### Data supplied:
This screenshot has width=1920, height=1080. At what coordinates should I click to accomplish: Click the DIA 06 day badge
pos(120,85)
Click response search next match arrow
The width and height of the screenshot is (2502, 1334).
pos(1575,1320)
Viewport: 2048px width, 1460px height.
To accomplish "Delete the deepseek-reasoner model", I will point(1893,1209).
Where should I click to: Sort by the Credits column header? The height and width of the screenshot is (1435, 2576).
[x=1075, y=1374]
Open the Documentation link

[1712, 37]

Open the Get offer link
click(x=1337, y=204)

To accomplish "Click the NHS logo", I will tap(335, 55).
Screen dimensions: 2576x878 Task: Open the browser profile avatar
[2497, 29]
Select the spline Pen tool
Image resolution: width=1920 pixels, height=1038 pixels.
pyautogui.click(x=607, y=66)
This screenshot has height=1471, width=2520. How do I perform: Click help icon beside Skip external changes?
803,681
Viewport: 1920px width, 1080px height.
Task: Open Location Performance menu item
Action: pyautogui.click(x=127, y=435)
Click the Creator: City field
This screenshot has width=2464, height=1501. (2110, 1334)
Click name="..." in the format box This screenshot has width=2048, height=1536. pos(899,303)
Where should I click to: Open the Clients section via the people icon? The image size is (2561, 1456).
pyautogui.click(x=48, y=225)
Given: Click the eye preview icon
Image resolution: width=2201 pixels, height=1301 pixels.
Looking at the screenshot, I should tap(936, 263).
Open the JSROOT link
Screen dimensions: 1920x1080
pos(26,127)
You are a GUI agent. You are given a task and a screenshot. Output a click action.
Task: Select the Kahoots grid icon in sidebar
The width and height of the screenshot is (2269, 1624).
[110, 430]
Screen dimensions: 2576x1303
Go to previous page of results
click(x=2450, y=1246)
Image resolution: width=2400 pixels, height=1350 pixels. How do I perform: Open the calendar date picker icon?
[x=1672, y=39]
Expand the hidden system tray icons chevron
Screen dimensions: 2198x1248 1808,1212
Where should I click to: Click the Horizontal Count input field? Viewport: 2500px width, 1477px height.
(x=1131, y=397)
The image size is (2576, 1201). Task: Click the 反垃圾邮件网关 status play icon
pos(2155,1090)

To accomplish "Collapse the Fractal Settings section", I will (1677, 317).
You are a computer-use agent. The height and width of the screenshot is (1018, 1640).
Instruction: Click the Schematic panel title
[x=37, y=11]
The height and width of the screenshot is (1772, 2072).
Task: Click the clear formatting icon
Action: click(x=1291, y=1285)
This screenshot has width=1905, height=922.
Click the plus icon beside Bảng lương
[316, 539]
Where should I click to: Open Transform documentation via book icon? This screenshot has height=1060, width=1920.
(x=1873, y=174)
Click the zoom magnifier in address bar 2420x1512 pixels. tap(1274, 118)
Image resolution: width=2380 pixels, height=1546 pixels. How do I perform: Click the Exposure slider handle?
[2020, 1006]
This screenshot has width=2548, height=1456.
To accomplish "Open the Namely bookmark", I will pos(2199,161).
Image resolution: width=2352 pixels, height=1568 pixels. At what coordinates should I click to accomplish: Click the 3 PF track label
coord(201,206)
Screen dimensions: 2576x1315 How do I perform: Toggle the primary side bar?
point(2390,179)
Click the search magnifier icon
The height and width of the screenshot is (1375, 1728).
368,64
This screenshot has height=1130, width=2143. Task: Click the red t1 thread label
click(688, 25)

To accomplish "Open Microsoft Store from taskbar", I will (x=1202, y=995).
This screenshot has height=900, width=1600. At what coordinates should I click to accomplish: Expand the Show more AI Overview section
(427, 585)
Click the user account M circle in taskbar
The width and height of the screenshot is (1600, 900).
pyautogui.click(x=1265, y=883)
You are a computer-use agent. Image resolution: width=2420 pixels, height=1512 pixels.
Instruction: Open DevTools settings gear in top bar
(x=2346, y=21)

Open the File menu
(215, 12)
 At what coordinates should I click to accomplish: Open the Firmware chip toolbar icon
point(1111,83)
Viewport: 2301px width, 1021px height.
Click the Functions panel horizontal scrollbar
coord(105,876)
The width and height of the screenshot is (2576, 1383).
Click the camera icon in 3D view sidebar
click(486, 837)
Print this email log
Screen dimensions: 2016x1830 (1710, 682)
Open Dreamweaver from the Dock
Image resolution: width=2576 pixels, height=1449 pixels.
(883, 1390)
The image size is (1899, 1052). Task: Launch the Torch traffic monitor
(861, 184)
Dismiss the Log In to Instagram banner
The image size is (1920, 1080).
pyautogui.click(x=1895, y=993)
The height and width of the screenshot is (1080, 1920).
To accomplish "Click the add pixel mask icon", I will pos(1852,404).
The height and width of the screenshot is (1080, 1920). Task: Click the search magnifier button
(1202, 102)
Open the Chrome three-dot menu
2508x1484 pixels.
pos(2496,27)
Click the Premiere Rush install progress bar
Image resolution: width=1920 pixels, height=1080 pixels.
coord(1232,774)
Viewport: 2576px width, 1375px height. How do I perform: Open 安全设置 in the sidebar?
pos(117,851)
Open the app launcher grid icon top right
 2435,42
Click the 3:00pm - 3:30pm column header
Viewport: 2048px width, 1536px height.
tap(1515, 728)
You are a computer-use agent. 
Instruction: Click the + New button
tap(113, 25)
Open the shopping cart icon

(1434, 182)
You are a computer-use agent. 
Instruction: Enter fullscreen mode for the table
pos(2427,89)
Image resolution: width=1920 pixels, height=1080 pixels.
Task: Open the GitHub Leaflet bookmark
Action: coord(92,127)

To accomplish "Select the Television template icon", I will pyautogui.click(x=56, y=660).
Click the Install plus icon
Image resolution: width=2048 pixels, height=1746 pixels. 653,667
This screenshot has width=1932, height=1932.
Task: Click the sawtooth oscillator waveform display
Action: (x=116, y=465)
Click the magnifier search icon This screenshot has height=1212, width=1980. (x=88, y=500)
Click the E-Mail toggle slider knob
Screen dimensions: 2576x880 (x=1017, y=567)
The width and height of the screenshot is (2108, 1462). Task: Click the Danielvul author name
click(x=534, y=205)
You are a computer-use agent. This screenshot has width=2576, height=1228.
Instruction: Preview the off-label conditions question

### Work instructions:
Copy out the records once more. Match them exactly.

### The answer:
This screenshot has width=1920, height=1080. At what coordinates should I click to accomplish: Click the DIA 06 day badge
pos(120,85)
Click response search next match arrow
The width and height of the screenshot is (2502, 1334).
pos(1575,1320)
Viewport: 2048px width, 1460px height.
To accomplish "Delete the deepseek-reasoner model", I will point(1893,1209).
Where should I click to: Sort by the Credits column header? The height and width of the screenshot is (1435, 2576).
[x=1075, y=1374]
Open the Documentation link

[1712, 37]

Open the Get offer link
click(x=1337, y=204)

To accomplish "Click the NHS logo", I will tap(335, 55).
Screen dimensions: 2576x878 Task: Open the browser profile avatar
[2497, 29]
Select the spline Pen tool
Image resolution: width=1920 pixels, height=1038 pixels.
pyautogui.click(x=607, y=66)
This screenshot has height=1471, width=2520. How do I perform: Click help icon beside Skip external changes?
803,681
Viewport: 1920px width, 1080px height.
Task: Open Location Performance menu item
Action: pyautogui.click(x=127, y=435)
Click the Creator: City field
This screenshot has width=2464, height=1501. (2110, 1334)
Click name="..." in the format box This screenshot has width=2048, height=1536. pos(899,303)
Where should I click to: Open the Clients section via the people icon? The image size is (2561, 1456).
pyautogui.click(x=48, y=225)
Given: Click the eye preview icon
Image resolution: width=2201 pixels, height=1301 pixels.
Looking at the screenshot, I should tap(936, 263).
Open the JSROOT link
Screen dimensions: 1920x1080
pos(26,127)
You are a GUI agent. You are given a task and a screenshot. Output a click action.
Task: Select the Kahoots grid icon in sidebar
The width and height of the screenshot is (2269, 1624).
[110, 430]
Screen dimensions: 2576x1303
Go to previous page of results
click(x=2450, y=1246)
Image resolution: width=2400 pixels, height=1350 pixels. How do I perform: Open the calendar date picker icon?
[x=1672, y=39]
Expand the hidden system tray icons chevron
Screen dimensions: 2198x1248 1808,1212
Where should I click to: Click the Horizontal Count input field? Viewport: 2500px width, 1477px height.
(x=1131, y=397)
The image size is (2576, 1201). Task: Click the 反垃圾邮件网关 status play icon
pos(2155,1090)

To accomplish "Collapse the Fractal Settings section", I will (1677, 317).
You are a computer-use agent. The height and width of the screenshot is (1018, 1640).
Instruction: Click the Schematic panel title
[x=37, y=11]
The height and width of the screenshot is (1772, 2072).
Task: Click the clear formatting icon
Action: click(x=1291, y=1285)
This screenshot has width=1905, height=922.
Click the plus icon beside Bảng lương
[316, 539]
Where should I click to: Open Transform documentation via book icon? This screenshot has height=1060, width=1920.
(x=1873, y=174)
Click the zoom magnifier in address bar 2420x1512 pixels. tap(1274, 118)
Image resolution: width=2380 pixels, height=1546 pixels. How do I perform: Click the Exposure slider handle?
[2020, 1006]
This screenshot has width=2548, height=1456.
To accomplish "Open the Namely bookmark", I will pos(2199,161).
Image resolution: width=2352 pixels, height=1568 pixels. At what coordinates should I click to accomplish: Click the 3 PF track label
coord(201,206)
Screen dimensions: 2576x1315 How do I perform: Toggle the primary side bar?
point(2390,179)
Click the search magnifier icon
The height and width of the screenshot is (1375, 1728).
368,64
This screenshot has height=1130, width=2143. Task: Click the red t1 thread label
click(688, 25)

To accomplish "Open Microsoft Store from taskbar", I will (x=1202, y=995).
This screenshot has height=900, width=1600. At what coordinates should I click to accomplish: Expand the Show more AI Overview section
(427, 585)
Click the user account M circle in taskbar
The width and height of the screenshot is (1600, 900).
pyautogui.click(x=1265, y=883)
You are a computer-use agent. Image resolution: width=2420 pixels, height=1512 pixels.
Instruction: Open DevTools settings gear in top bar
(x=2346, y=21)

Open the File menu
(215, 12)
 At what coordinates should I click to accomplish: Open the Firmware chip toolbar icon
point(1111,83)
Viewport: 2301px width, 1021px height.
Click the Functions panel horizontal scrollbar
coord(105,876)
The width and height of the screenshot is (2576, 1383).
Click the camera icon in 3D view sidebar
click(486, 837)
Print this email log
Screen dimensions: 2016x1830 (1710, 682)
Open Dreamweaver from the Dock
Image resolution: width=2576 pixels, height=1449 pixels.
(883, 1390)
The image size is (1899, 1052). Task: Launch the Torch traffic monitor
(861, 184)
Dismiss the Log In to Instagram banner
The image size is (1920, 1080).
pyautogui.click(x=1895, y=993)
The height and width of the screenshot is (1080, 1920).
To accomplish "Click the add pixel mask icon", I will pos(1852,404).
The height and width of the screenshot is (1080, 1920). Task: Click the search magnifier button
(1202, 102)
Open the Chrome three-dot menu
2508x1484 pixels.
pos(2496,27)
Click the Premiere Rush install progress bar
Image resolution: width=1920 pixels, height=1080 pixels.
coord(1232,774)
Viewport: 2576px width, 1375px height. How do I perform: Open 安全设置 in the sidebar?
pos(117,851)
Open the app launcher grid icon top right
 2435,42
Click the 3:00pm - 3:30pm column header
Viewport: 2048px width, 1536px height.
tap(1515, 728)
You are a computer-use agent. 
Instruction: Click the + New button
tap(113, 25)
Open the shopping cart icon

(1434, 182)
You are a computer-use agent. 
Instruction: Enter fullscreen mode for the table
pos(2427,89)
Image resolution: width=1920 pixels, height=1080 pixels.
Task: Open the GitHub Leaflet bookmark
Action: coord(92,127)

To accomplish "Select the Television template icon", I will pyautogui.click(x=56, y=660).
Click the Install plus icon
Image resolution: width=2048 pixels, height=1746 pixels. 653,667
This screenshot has width=1932, height=1932.
Task: Click the sawtooth oscillator waveform display
Action: (x=116, y=465)
Click the magnifier search icon This screenshot has height=1212, width=1980. (x=88, y=500)
Click the E-Mail toggle slider knob
Screen dimensions: 2576x880 (x=1017, y=567)
The width and height of the screenshot is (2108, 1462). Task: Click the Danielvul author name
click(x=534, y=205)
You are a computer-use agent. This screenshot has width=2576, height=1228.
Instruction: Preview the off-label conditions question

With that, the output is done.